(Given data Opens)

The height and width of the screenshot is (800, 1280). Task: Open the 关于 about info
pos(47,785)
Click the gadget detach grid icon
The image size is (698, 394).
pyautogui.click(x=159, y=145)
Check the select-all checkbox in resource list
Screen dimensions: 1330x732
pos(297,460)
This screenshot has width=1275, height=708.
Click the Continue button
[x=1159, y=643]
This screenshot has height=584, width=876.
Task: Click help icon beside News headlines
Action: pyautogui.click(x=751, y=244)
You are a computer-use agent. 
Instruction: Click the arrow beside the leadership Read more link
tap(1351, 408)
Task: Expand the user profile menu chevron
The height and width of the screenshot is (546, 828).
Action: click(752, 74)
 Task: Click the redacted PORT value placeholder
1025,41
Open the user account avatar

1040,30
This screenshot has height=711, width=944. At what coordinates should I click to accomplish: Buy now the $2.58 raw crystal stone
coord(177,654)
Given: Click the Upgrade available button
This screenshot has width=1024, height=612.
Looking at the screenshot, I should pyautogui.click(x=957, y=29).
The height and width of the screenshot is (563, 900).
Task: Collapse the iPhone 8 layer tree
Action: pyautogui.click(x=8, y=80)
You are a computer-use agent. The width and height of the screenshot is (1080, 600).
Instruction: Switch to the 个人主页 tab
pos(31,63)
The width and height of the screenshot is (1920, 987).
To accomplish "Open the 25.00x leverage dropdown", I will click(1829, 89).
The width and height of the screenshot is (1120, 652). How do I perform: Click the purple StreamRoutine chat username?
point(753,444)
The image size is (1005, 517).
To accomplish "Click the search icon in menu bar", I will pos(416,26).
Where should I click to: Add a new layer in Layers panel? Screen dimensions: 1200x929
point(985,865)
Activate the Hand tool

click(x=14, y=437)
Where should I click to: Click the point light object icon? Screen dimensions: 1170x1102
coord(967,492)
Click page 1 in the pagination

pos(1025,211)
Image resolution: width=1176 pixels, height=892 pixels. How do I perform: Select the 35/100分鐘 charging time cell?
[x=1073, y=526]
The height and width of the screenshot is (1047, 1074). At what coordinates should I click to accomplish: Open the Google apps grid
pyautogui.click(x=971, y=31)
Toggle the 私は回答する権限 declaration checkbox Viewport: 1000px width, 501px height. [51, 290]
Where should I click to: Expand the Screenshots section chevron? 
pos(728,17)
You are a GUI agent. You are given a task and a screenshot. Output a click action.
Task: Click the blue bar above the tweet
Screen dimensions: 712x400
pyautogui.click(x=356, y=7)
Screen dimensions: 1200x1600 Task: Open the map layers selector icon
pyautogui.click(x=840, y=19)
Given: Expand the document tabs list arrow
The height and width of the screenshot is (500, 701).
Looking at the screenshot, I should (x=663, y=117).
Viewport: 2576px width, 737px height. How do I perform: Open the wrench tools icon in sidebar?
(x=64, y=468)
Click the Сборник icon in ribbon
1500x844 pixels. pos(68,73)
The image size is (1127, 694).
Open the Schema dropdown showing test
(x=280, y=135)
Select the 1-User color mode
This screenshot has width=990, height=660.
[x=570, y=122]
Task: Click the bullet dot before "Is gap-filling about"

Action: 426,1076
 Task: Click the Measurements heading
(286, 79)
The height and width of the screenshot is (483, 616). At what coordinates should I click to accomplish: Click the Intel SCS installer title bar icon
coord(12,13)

(Given data Closes)

Copy the lines from the entries above in which the word "agent" appears.

You are a computer-use agent. 
You are a computer-use agent. The width and height of the screenshot is (1080, 600).
You are a GUI agent. You are given a task and a screenshot. Output a click action.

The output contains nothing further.